Forget about DOCX. It doesn't work on FA and it doesn't work on most PCs. Unless, of course, paragraph 2 applies to you.


Scotty


----------



## dietrc70 (Jan 19, 2009)

Most PDF generators (including Indesign, which is what I use for final publishing) will default to PDF 1.4, which is readable by Acrobat 5 or later.  As Scotty said, you don't need anything later except for rarely-used features like some of the collaboration features.

The main point of publishing to PDF is to control the typesetting.  I often use special characters (like the long s and anglo-saxon thorn) which won't always be rendered correctly unless I can embed the fonts I use.
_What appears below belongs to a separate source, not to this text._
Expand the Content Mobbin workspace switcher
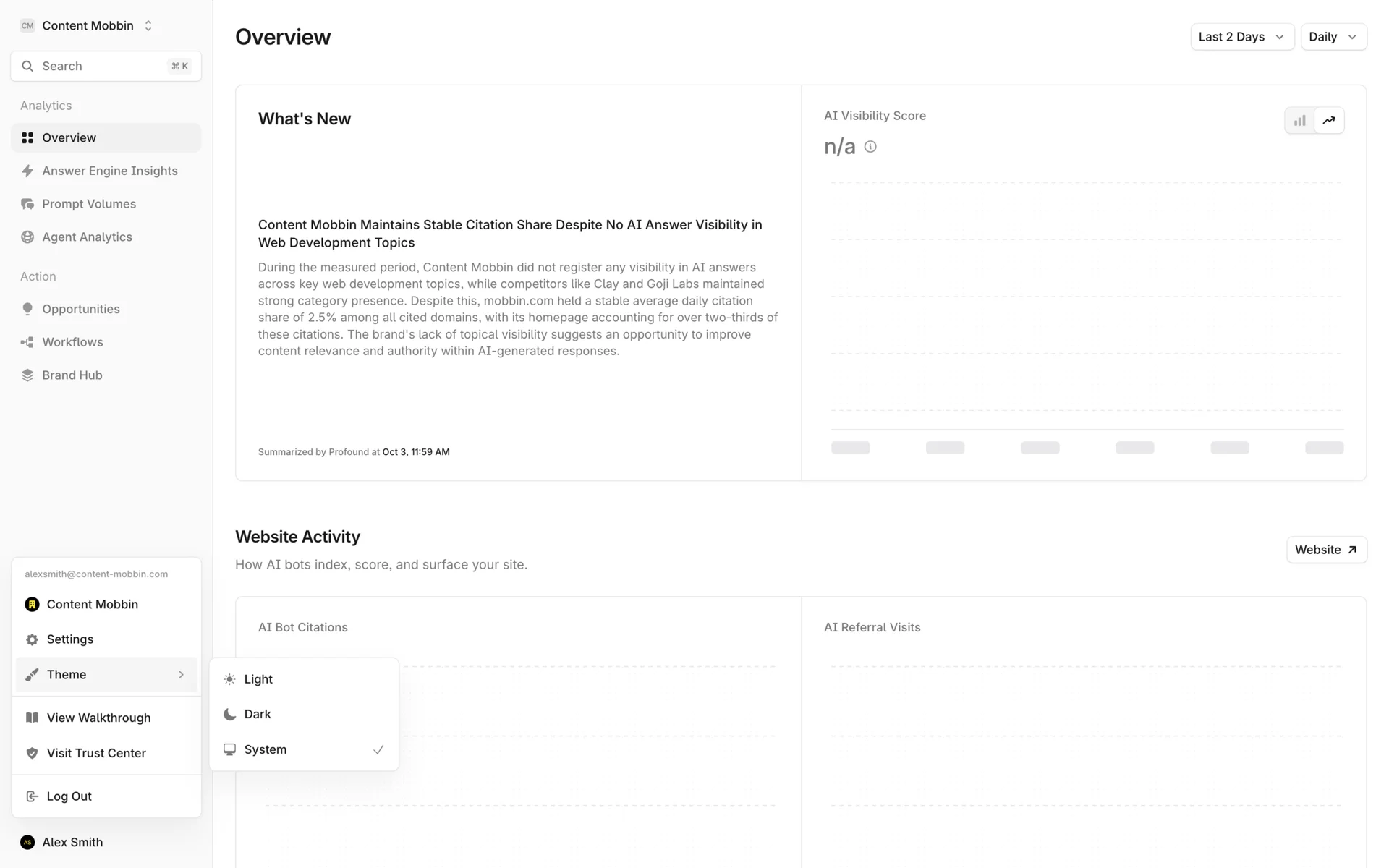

It's very important to give the reader an easy teaser or summary to see, but I also think that if you have a final product you are proud of, it deserves to be presented as professionally as possible.

I agree with Scotty about seriously considering HTML, and it is probably the best choice most of the time.  I would choose it over DOC or RTF.  You get the benefits of being able to have real margins, spacing, etc., plus it will open instantly in a browser.


----------



## Raithah (Jan 19, 2009)

To add onto ScottyDM's comment about creating PDFs - for a simple, compatible solution look for free [PDF printers]. I've tried a couple on that list and a few have advertisements (yuck), but the [Open Source Software] solution is likely to solve that.


----------